Animals are treated better than the alcoholic man who died two days after Christchurch Hospital dumped him at a bus shelter, his mother says.
The hospital and the police have been criticised by the local coroner over the death of Neil David Jones in 2013.
The 47-year-old died of alcoholic liver disease two days after being discharged on the orders of a doctor who had concluded he was soiling himself on purpose.
In his report released yesterday, Coroner Michael Robb noted that nurses and security guards questioned the decision, saying Mr Jones was too ill and had nowhere to go.
After lying in the bus stop for several hours, Mr Jones was brought into the emergency department, but not assessed.
Police took him to the Christchurch City Mission, where he began vomiting blood.
He was then readmitted to hospital, where he died two days later.
Mr Robb criticised the decision to discharge Mr Jones and the failure to assess him properly.
Mr Jones' mother, Joan, said she was disgusted at the hospital's actions. Even though he was an alcoholic, he was dying and should never have been kicked out onto the street, she said.
"With dogs and things like that, you'd have put them down or you'd look after them. You wouldn't let them die like that on the street, in the bus shelter all day," she said.
Mr Jones spent most of the day lying in the bus stop where passers-by tried to get doctors to help him.

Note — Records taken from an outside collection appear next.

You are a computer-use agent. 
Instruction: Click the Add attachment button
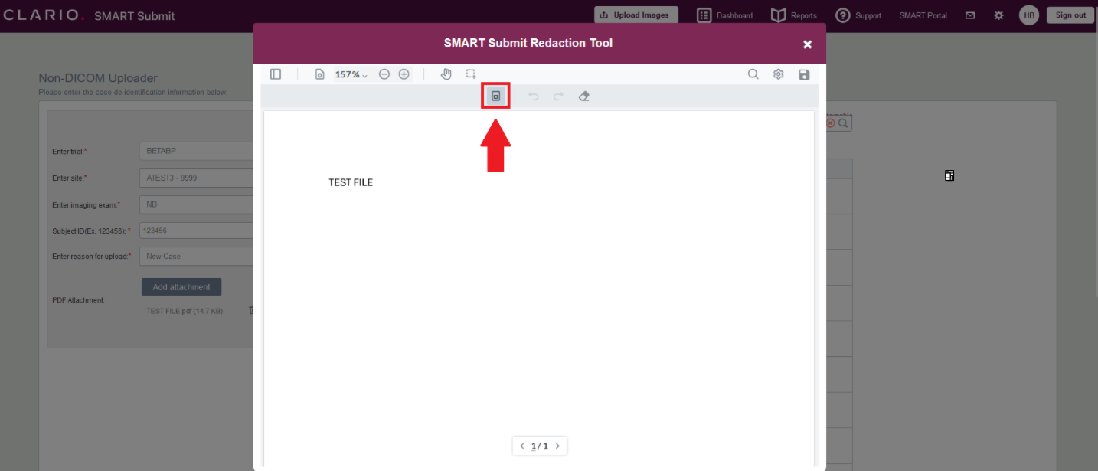click(181, 286)
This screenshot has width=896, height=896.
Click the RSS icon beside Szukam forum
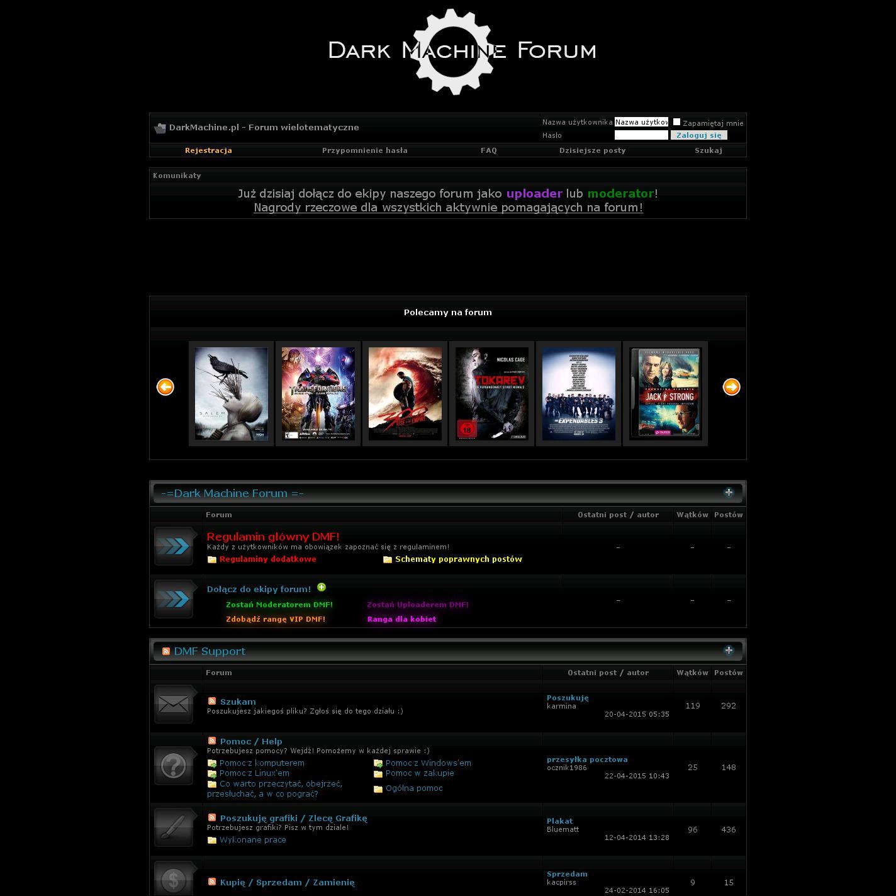[x=212, y=701]
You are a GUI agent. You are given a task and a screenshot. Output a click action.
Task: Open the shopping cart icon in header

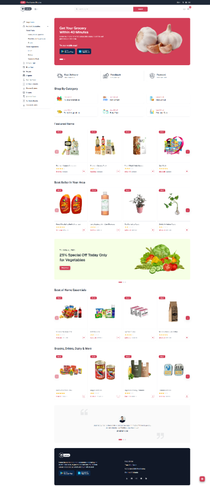(188, 9)
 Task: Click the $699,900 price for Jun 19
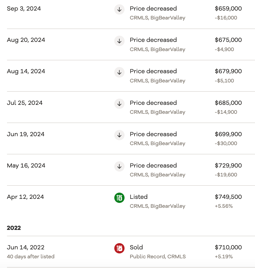click(x=228, y=134)
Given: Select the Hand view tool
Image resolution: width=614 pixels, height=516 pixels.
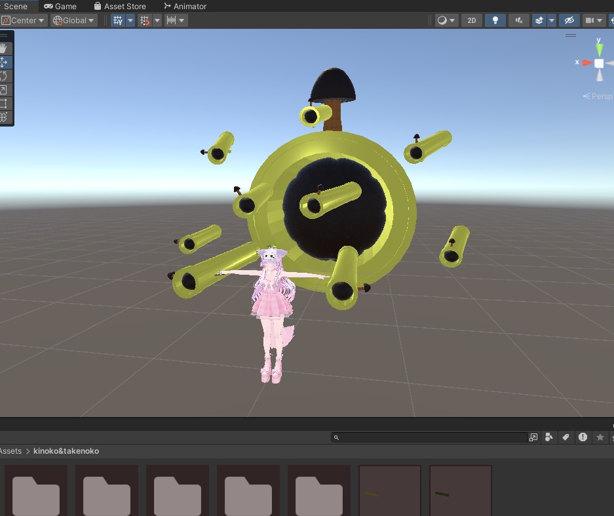Looking at the screenshot, I should (x=7, y=47).
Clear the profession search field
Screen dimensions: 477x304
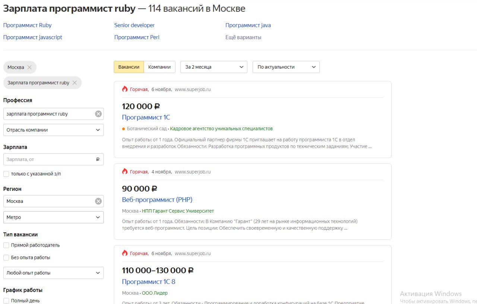pyautogui.click(x=98, y=114)
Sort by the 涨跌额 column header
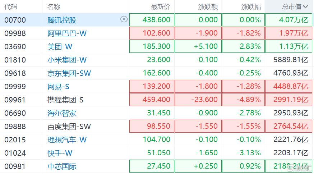Viewport: 314px width, 174px height. (208, 7)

"The hospital kept saying 'no, it's fine, he's only putting it on, leave him alone'... they didn't want to know," Mrs Jones said.
"They were saying that he was only looking for attention, that he was faking it.
"I was disgusted, I just really couldn't believe it. I still find it very hard to believe to be quite honest."
When Mrs Jones made it to the hospital, after her son had been taken back by ambulance, she said he was, "Yellow, eyes rolled back, his mouth was open and his head was going from side to side ... He couldn't talk."
When she asked hospital staff about the trespass notice next to his bed, Mrs Jones said she was given the runaround.
Canterbury DHB chief executive David Meates said he had personally apologised to Mr Jones' family.
"As a system we failed Neil, in not providing the level of care and treatment he needed."
He said the coroner's report made sobering reading, but he was confident that changes made in the past four years would stop similar tragedies from happening.
Mrs Jones said she had accepted the apology and hoped no family ever again experienced that sort of treatment.